The following excerpts appeared originally in a press release on Mayo Clinic's website. Click here to view the full article.
"Mayo Clinic researchers have developed a method to reduce the production of alpha-synuclein in the brain. Alpha-synuclein is a protein that is believed to be central to the cause of Parkinson's disease. All patients with Parkinson's disease have abnormal accumulations of alpha-synuclein protein in the brain.
"The new method involves the delivery of RNA interference compounds directly to selected areas of the brain via injection. The RNA interference compounds silence the gene that produces alpha-synuclein, according to the Mayo researchers. The study was published this month in Molecular Neurodegeneration..."
"Our next step with this research is to test the therapy in mice and primates with experimental forms of Parkinson's disease and prove that we are able to stop the disease progression in those animals," says Dr. Farrer. "We are hopeful, as preliminary studies suggest this is possible."

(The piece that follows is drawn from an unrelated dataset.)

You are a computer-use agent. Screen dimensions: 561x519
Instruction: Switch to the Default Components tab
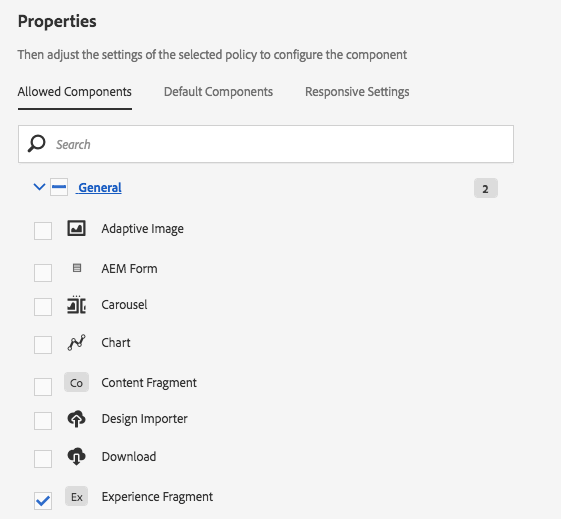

"It is important to note that there are significant hurdles to this therapy. The compound needs to be directly delivered to the brain through a neurosurgical procedure — it cannot be given by mouth or injection into a vein," says Dr. Maraganore. "We envision that the therapy would be delivered through Food and Drug Administration (FDA)-approved devices currently used for deep brain stimulation therapy. The deep brain stimulation would treat the existing symptoms of Parkinson's disease, while the administration of the RNA interference compounds might halt the progression of the disease..."
"Alpha-synuclein protein also accumulates abnormally in other brain degenerations, including multiple system atrophy (MSA) and dementia with Lewy bodies. Therefore, Mayo researchers expect that RNA interference therapy could be beneficial for patients with those conditions."